+0

I've been reading up on corpus linguistics and have starting looking around at the COCA and BNC corpora online (as well as the Lexical Tutor website). I'm still trying to figure out how to use all the tools they have but in the mean time I wanted to ask if those corpora would be the right place to go to help figure out some of the usage patterns?

Here are some examples from my classes this week:

1) Trousers. One student saw the word 'trousers' in a dictionary and used that word in class to refer to pants. Here in Canada the term trousers is almost never used.

2) When talking about daily routines, many students like to say When do you go to sleep. Although its not wrong, here the majority of people would say 'go to bed'.

3) Finally, when discussing the difference between wake up and get up (again, here in Canada) I noted that there is no real difference (although wake up might be used in more formal situations).

I know these are only hunches and I have no proof to back up what believe to be true (and I acknowledge that I might actually be wrong!) and that is why I love to have corpus data to to prove qualitatively what I 'feel' to be true.

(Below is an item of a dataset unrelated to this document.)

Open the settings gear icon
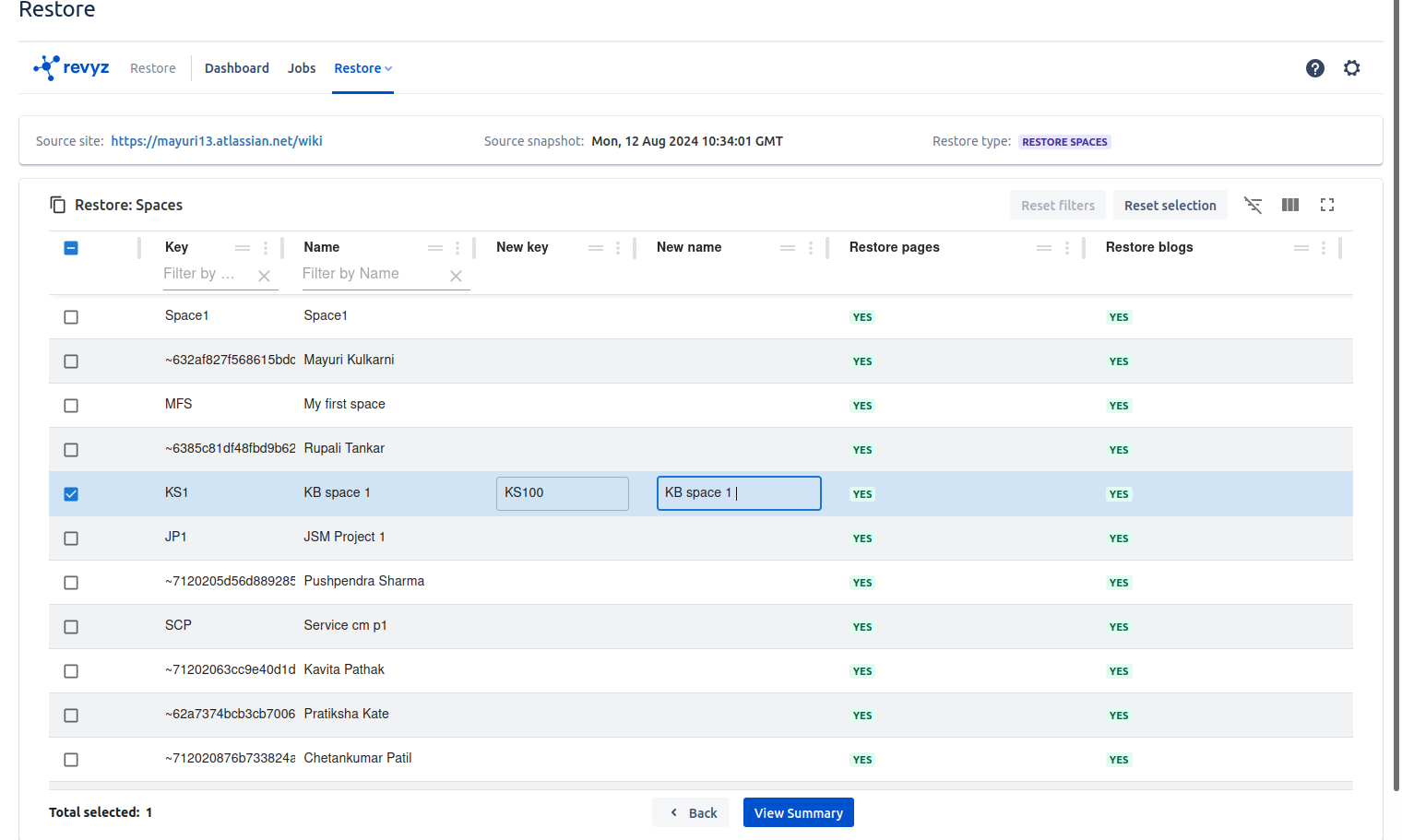Viewport: 1402px width, 840px height. (x=1351, y=68)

Do you think that this is possible with a corpus? Are there tools that can can shed some light on these usage patterns? If so, does anyone have any good resources on how to use COCA or the Lexical Tutor (I've tried youtube but there isn't a lot out there!).


Thanks kindly,


David

+0
DC Foster. I'm still trying to figure out how to use all the tools they have but in the mean time I wanted to ask if those corpora would be the right place to go to help figure out some of the usage patterns?

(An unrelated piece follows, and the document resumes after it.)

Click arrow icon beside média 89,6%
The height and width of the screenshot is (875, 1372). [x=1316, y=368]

Here are some random thoughts:

I do not know if there are separate corpora for dialects of English other than the two major strains: American and British.

Canadians tend to follow British English, rather than American English.

Indian English has a lot of vestiges of Victorian British English. And there is a large variation in dialects in regions of England, more so than in the US.

I used to go to the COCA (and the British set, too) but lately I have found that Google NGRAM viewer is more interesting and informative, especially in showing language evolution. It has a pattern-matching syntax that I found more useful than the corpora.

Another useful corpora is "fraze.it."

Of course, the initial query is only the starting point; you have to get to the individual quotations for any reasonable analysis.

The OED of course, is the gold standard for usage documentation (current and historical), but it is rather expensive. Your university library may have a subscription.

The best resource with contemporary dialectical usage is wiktionary.

https://en.wiktionary.org/wiki/trousers

  • Pants is about four times more common in the US than trousers, based on use in COCA.
  • Trousers is about nine times more common in the UK than pants, based on use in BNC.
  • Slacks about one tenth as common as pants in the US and trousers in the UK.

But wordnik can be useful too

https://www.wordnik.com/words/trousers

And Wordnet is no longer being updated, and fairly limited in its lexicon, but is interesting for collocations.

https://wordnet.princeton.edu/